EXTRACTED MATERIAL -
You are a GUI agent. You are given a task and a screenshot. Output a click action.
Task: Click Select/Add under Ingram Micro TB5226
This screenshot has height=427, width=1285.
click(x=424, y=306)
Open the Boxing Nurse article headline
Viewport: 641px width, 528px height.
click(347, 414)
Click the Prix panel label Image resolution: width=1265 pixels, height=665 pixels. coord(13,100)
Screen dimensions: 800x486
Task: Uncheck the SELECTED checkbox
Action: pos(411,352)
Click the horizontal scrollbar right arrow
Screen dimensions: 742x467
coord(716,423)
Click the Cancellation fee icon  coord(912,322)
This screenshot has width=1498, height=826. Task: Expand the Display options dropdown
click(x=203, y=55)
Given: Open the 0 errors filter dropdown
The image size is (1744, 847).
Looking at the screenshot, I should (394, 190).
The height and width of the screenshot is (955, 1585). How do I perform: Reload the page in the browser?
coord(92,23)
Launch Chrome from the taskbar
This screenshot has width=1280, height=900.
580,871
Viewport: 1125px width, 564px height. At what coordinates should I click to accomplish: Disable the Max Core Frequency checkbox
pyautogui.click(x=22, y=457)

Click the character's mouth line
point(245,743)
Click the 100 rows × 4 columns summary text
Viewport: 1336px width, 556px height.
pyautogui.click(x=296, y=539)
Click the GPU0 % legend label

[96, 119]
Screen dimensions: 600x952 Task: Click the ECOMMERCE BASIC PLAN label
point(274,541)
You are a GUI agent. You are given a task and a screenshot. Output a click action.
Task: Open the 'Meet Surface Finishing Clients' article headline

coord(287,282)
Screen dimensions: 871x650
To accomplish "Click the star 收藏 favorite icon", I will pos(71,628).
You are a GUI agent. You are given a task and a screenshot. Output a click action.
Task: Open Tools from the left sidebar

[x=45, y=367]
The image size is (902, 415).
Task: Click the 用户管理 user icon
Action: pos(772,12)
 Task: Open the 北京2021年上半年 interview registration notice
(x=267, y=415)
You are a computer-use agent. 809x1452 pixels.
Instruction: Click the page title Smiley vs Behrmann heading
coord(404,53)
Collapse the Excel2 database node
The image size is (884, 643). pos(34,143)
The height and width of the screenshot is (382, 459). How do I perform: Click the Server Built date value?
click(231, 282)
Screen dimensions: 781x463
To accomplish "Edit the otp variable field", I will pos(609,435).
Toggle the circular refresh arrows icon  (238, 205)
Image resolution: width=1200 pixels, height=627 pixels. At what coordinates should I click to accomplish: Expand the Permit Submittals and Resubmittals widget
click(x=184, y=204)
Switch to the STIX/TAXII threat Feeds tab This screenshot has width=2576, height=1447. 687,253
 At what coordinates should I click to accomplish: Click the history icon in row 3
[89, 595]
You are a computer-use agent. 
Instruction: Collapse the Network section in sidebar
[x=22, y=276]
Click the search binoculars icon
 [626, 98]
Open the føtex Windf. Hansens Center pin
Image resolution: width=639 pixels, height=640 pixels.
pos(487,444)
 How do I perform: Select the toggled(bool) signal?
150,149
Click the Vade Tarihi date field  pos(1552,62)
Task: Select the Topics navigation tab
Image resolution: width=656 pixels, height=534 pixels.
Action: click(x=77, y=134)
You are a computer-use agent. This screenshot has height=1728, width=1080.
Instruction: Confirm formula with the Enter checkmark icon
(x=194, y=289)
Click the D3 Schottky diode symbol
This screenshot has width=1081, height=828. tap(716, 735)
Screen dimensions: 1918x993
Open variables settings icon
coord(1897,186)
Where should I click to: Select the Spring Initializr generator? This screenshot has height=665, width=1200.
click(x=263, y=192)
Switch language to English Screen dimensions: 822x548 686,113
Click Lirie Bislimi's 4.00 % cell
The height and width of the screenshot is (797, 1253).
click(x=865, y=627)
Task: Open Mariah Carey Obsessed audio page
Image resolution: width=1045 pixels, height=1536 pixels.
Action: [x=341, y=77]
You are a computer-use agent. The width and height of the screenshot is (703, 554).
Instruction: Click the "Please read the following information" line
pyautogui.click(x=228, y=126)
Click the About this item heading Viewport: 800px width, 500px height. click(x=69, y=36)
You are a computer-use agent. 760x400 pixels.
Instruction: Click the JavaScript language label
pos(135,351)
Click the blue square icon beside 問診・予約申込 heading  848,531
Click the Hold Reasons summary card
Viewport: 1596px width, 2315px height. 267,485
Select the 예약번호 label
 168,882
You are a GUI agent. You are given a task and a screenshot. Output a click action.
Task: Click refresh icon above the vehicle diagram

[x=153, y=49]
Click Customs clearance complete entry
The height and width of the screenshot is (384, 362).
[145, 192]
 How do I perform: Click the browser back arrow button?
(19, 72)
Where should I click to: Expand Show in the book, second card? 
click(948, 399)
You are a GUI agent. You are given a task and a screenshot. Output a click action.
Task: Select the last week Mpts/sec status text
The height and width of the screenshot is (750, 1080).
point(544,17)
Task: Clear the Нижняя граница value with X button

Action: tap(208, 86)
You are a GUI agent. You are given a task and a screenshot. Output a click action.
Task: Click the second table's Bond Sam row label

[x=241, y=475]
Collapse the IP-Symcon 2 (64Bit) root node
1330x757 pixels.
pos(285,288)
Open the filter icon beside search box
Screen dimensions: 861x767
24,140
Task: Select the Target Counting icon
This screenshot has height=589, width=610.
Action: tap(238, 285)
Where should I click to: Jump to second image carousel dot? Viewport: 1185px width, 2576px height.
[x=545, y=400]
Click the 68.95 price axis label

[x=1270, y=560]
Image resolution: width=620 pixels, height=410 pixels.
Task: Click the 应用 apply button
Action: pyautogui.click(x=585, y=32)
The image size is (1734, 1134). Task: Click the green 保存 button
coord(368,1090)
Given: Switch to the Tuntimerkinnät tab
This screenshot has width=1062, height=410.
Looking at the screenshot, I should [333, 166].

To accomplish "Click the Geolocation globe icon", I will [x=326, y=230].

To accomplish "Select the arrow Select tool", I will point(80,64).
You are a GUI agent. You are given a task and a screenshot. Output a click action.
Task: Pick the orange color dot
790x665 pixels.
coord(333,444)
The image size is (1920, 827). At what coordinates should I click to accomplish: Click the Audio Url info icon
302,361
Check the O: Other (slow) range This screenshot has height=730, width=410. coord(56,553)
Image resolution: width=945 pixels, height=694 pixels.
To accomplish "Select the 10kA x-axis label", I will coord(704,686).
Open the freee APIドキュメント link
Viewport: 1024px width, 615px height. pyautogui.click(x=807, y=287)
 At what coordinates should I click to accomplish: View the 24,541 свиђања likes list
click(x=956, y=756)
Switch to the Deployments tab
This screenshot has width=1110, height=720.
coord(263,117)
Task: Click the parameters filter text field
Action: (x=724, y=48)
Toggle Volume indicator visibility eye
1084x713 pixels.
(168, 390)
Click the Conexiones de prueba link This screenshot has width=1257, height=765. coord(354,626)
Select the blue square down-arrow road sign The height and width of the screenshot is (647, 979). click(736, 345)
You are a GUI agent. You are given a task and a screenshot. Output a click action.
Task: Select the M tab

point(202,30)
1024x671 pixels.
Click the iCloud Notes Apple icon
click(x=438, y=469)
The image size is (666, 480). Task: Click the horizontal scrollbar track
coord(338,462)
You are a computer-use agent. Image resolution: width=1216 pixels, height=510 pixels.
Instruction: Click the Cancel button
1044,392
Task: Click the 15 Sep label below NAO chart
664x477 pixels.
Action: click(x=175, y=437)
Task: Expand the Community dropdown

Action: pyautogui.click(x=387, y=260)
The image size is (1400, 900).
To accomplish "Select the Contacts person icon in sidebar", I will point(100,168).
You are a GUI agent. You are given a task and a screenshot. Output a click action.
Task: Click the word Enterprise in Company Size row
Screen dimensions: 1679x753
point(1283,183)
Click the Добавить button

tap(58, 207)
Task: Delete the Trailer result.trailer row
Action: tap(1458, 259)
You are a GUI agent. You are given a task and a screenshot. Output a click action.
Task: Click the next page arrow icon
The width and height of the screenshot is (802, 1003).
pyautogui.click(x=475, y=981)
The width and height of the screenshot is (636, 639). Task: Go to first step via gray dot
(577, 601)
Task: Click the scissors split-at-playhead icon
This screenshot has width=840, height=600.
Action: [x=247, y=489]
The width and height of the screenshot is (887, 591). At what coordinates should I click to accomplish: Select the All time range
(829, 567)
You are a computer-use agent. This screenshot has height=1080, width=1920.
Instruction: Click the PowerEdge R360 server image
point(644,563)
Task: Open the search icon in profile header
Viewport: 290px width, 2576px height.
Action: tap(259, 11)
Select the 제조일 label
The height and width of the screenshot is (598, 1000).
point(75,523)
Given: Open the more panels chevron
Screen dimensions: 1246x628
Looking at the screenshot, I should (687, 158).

TASK STATEMENT - Of all the entries above, retype exactly the lines from the line with "The image size is (1400, 900)." to the line with "Task: Click the next page arrow icon", both included, and no others.

RESPONSE -
The image size is (1400, 900).
To accomplish "Select the Contacts person icon in sidebar", I will point(100,168).
You are a GUI agent. You are given a task and a screenshot. Output a click action.
Task: Click the word Enterprise in Company Size row
Screen dimensions: 1679x753
point(1283,183)
Click the Добавить button

tap(58, 207)
Task: Delete the Trailer result.trailer row
Action: tap(1458, 259)
You are a GUI agent. You are given a task and a screenshot. Output a click action.
Task: Click the next page arrow icon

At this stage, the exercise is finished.